ReLU Activation

2026-02-08

This is part of a series on ML for generalists, you can find the start here.

ReLU or Rectified Linear Unit, keeps the positive values from a layer's output and replaces the negative values with zeros. So if one of our convolutional layers had -0.5 somewhere in its output, the ReLU step would turn that to 0. If it outputted 2.5, that stays 2.5.

It's a simple step but fundamental to making our model actually work. The diagrams on the ReLU wikipedia page are so intimidating, I waited until now to link it, but the principle really is that simple.

Why does it matter? We need non-linearity for our model to learn.

If we didn't use ReLU, stacking multiple layers inside our model would be pointless. No matter how many layers we added, the result would be mathematically equivalent to a single layer. Our five nn.Conv2d layers would be mathematically equivalent to one nn.Conv2d (the same is true for our nn.Linear layers).

Say we have two rules:

1. Multiply by 4
2. Multiply by 3

If we apply both in sequence, we get:

1. Multiply by 12

You could always have had just one rule. There're no conditionals: any chain of adding or multiplying can be collapsed into one multiplication and adding operation.

A neural network without ReLU is essentially doing the same thing:

1. Multiply by weights
2. Add the results

🤓
Well, actually... Mathematically, this isn't the complete definition of linearity, but it's called nn.Linear not nn.Affine
When you stack two of those layers the maths works out that you could always find a single set of weights that would get the same result in one step. Same for three layers, same for a thousand layers.

With ReLU in between we break the chain, we get to add a conditional:

if negative, make zero. 

Now the two layers either side of our ReLU can't be collapsed together.

In ML terms, ReLU is our activation function. This comes from neuroscience. The neurons in our head don't fire continuously, they collect input signals and only when those signals go above a threshold do they fire or activate. Those activations act as signals to downstream neurons.

ReLU kind of mimics this: if the sum of inputs is below zero, ReLU keeps it quiet. When it's above, ReLU activates and passes the signal along.

ReLU isn't the only activation function we have available, it wasn't even first, but it's computationally cheap and works well in practice.

Generally, after any trainable layer.

(Layer usually means something with trainable parameters, but I have seen "ReLU layer" in some documentation, along with "ReLU step" and I think probably more precise "ReLU activation")

The only trainable layer you might want to skip ReLU on is the final or output layer:

self.fc = nn.Sequential(
    nn.LazyLinear(out_features=64),
    nn.ReLU(),
    nn.Linear(in_features=64, out_features=2),
)

In our model, the output of the final layer may be negative (sine or cosine) and we want to keep those values. We don't want to "rectify" negative cosine or sine to zero. That's why there's no final nn.ReLU() call.

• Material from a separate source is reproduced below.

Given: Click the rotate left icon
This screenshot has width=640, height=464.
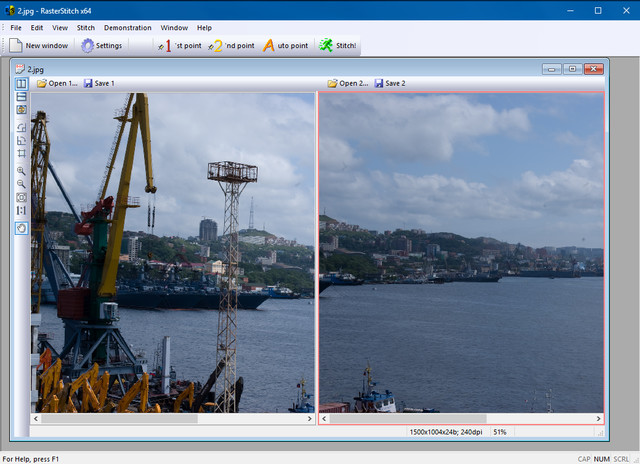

ReLU is a conventional choice for our Convolutional Neural Network (CNN). There are alternatives though.

Leaky ReLU doesn't zero out negatives, it multiplies them by a small value, like 0.01 so -5 becomes -0.05. You might have neurons in your network that always output negative values regardless of input. Once that happens with ReLU a neuron's output will always be zero and it won't learn. These are called "dead neurons."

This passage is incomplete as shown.